18 juin 2008
Alors que la « société de la connaissance » exige pour chaque individu un haut niveau de formation et de qualification tout au long de sa vie, et que, minée par les inégalités devant l’accès à la qualification et à l’emploi, cette société exige aussi une intervention spécifique en faveur des jeunes les plus socialement et territorialement défavorisés, le gouvernement actuel semble s’acharner à dessaisir l’Education Nationale de toute initiative concernant la Formation Tout au Long de la Vie, en faveur d’autres dispositifs.

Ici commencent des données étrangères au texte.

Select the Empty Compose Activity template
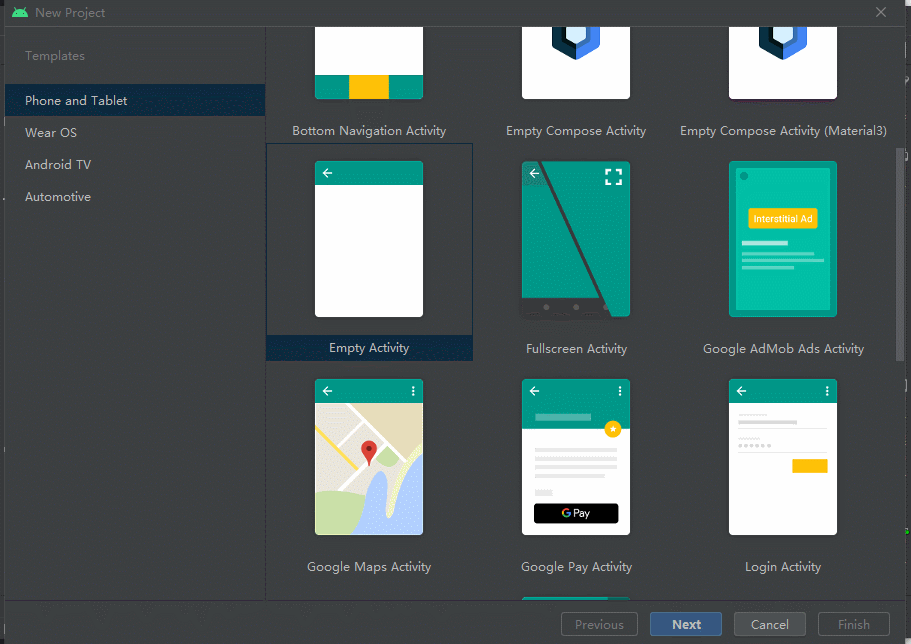[576, 64]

C’est d’autant plus paradoxal que l’E.N, de par l’ampleur, la qualité et la diversité de son potentiel d’enseignants, de formateurs, d’éducateurs, constitue bien le premier des services publics à pouvoir répondre à ces exigences. Comment en effet interpréter autrement le désengagement de l’Education Nationale du pilotage de 2 de ses missions structurelles : de la MGIEN dont l’encadrement, dans le contexte du dispositif Borloo, est de fait transféré au service national de Défense et au tout apprentissage ; alors que chaque année cette mission, qui est centrée sur les 150000 jeunes en voie de déscolarisation et/ou sortis du système éducatif sans qualification, réussit à réinsérer scolairement une partie importante des 75000 élèves pris en charge. De la FCA, censée sur le marché de la formation professionnelle répondre aux besoins de Formation Professionnelle Continue des salariés et des entreprises, et d’éducation permanente des adultes ; une mission des GRETA, reformatée dans le contexte de la décentralisation aux régions de la formation professionnelle, et dont la maîtrise risque fort d’échoir aux AFPA régionalisées (voir l’exemple de la région centre) ; quid de l’éducation permanente, des actions d’enseignement général, diplômantes ? sans évoquer le raccourcissement drastique actuel de la duré des stages de formation.

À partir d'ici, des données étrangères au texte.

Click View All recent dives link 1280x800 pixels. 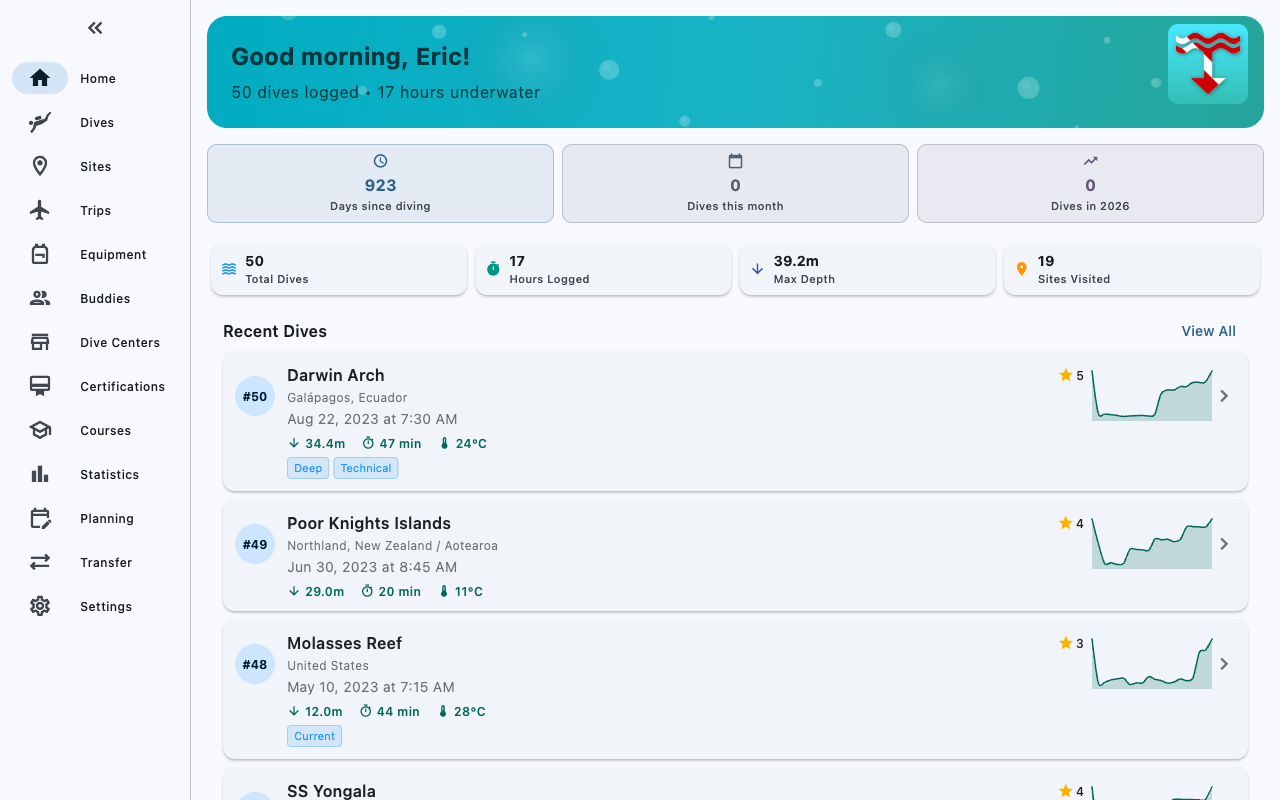tap(1209, 331)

En laissant s’affaiblir la Mission Générale d’Insertion de l’E.N. et celle de la Formation Continue des Adultes réalisée dans les GRETA le gouvernement actuel écarte progressivement l’Education Nationale de toute compétence sur la Formation tout au long de la vie ; ce faisant, il réalise sans doute des économies budgétaires, mais en contradiction avec ce qu’il affiche : se donner les moyens d’attaquer les racines de la fracture sociale.
Le SNES et la FSU, s’opposent à cette démarche qui repose sur une conception très restrictive de la Formation tout au long de la vie, centrée sur l’employabilité à cour terme de la « ressource humaine », pour laquelle la formation véritable est uniquement un coût, un détournement de moyen de l’activité immédiate de production.
Au contraire, c’est à partir d’une conception ambitieuse de la Formation tout au long de la vie, au service de la société et des individus, conçue comme un investissement dans la durée, à la fois collectif et individuel, vecteur d’une transformation économique, sociale et culturelle, que le SNES et la FSU défendent la MGIEN et la FCA et leurs personnels.